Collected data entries
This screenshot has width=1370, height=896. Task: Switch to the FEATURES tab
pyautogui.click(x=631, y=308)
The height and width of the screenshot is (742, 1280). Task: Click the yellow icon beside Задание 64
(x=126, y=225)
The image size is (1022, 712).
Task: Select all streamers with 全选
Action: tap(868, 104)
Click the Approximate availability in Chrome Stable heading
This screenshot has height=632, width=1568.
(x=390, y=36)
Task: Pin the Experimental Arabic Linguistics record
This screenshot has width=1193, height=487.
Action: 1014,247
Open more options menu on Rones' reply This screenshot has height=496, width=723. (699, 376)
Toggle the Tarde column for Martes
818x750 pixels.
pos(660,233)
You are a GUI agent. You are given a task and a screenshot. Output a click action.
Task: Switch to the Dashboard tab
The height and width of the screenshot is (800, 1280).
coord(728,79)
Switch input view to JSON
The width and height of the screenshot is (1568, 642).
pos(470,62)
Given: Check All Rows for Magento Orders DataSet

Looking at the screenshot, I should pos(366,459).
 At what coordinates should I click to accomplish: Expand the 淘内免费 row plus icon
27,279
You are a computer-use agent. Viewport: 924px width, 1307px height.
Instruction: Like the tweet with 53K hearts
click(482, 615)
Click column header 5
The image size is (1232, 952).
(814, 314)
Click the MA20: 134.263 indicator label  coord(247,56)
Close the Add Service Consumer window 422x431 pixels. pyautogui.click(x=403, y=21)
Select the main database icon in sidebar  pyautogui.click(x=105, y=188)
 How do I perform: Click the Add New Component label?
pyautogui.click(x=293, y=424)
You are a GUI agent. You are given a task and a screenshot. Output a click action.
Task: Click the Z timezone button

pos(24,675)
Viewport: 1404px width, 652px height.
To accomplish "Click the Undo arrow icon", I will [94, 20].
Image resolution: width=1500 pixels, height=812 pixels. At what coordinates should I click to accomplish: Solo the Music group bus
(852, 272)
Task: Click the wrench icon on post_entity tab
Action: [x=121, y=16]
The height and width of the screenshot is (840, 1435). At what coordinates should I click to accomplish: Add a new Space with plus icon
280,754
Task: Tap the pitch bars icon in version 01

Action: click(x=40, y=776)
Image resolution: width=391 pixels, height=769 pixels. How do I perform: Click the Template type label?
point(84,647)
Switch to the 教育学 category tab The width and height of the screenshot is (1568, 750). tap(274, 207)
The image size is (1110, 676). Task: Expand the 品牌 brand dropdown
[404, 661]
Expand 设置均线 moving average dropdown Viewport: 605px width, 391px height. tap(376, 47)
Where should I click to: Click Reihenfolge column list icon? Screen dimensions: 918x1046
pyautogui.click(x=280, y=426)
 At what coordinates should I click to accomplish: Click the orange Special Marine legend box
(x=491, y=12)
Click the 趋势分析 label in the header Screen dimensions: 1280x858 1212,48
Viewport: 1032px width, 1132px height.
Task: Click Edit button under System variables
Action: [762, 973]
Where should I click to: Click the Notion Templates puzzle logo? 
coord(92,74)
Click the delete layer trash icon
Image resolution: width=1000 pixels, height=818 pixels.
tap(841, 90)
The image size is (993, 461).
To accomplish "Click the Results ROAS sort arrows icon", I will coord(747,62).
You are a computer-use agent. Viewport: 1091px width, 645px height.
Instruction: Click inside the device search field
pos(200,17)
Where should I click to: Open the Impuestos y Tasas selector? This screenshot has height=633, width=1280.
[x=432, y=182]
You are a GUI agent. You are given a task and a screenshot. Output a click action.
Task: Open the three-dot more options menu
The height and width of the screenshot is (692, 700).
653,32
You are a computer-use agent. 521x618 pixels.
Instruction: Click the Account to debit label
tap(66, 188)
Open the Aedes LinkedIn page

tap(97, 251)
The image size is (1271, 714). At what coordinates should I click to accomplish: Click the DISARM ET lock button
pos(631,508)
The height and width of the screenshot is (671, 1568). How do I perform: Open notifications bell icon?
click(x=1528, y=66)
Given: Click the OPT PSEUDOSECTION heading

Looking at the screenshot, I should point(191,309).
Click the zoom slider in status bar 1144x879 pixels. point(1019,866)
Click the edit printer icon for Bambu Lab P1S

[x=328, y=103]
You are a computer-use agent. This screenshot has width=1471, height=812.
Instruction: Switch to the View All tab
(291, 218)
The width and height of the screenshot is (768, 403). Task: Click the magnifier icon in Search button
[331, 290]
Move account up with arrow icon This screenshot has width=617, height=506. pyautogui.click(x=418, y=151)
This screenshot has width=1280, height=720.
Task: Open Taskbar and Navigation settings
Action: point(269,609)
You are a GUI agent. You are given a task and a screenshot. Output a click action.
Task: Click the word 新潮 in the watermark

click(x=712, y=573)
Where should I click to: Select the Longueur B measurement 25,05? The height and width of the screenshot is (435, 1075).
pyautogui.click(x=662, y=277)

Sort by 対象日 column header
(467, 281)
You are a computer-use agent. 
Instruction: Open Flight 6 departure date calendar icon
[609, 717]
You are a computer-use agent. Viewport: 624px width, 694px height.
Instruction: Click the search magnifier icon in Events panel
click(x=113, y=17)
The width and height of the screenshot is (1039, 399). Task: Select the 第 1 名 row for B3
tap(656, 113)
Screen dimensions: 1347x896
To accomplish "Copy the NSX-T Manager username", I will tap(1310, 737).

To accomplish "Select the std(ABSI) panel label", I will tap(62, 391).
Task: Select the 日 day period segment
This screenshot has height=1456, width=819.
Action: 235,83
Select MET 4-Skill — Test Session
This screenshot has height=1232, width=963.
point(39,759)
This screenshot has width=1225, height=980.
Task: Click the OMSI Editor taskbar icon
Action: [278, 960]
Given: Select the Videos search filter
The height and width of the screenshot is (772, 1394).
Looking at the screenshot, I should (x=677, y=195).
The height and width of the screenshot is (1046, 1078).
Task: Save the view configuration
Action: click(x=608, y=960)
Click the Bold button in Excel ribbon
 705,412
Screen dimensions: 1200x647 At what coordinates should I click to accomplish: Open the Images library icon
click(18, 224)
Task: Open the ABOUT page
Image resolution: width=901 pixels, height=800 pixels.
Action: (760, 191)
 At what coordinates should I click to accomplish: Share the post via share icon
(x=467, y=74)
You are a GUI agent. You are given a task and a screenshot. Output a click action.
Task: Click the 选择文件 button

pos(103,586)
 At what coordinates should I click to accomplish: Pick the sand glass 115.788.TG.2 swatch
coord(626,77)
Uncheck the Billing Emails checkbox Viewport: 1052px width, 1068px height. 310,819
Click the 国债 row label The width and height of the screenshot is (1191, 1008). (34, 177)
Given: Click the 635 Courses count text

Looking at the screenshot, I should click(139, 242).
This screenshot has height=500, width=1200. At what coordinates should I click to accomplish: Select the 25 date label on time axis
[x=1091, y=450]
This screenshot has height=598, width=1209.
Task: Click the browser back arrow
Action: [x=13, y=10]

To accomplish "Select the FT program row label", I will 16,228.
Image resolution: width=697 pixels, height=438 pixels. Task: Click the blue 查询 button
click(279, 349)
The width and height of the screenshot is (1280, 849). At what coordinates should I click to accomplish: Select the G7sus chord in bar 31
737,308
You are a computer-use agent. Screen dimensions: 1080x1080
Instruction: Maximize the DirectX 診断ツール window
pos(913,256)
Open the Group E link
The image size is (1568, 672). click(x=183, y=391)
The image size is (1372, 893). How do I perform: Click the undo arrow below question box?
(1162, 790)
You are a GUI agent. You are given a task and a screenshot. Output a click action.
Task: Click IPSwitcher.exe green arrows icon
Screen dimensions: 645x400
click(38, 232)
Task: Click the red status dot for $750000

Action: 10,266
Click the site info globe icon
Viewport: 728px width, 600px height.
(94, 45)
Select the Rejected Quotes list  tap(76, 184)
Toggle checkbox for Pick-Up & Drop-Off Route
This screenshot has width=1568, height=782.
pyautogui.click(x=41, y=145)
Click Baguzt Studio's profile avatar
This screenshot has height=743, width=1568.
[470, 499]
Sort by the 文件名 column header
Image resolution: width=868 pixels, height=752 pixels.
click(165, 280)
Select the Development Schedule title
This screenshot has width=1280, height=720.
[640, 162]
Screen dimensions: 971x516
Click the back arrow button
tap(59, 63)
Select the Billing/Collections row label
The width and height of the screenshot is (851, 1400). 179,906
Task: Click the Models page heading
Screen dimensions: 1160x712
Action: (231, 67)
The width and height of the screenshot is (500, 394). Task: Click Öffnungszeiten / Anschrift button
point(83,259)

Exercise – Among the lines above, return those that contain the string "computer".

Task solution –
You are a computer-use agent. Viewport: 924px width, 1307px height.
You are a computer-use agent. Viewport: 1091px width, 645px height.
You are a computer-use agent. 521x618 pixels.
You are a computer-use agent. This screenshot has width=1471, height=812.
You are a computer-use agent. 
You are a computer-use agent. Viewport: 624px width, 694px height.
You are a computer-use agent. Screen dimensions: 1080x1080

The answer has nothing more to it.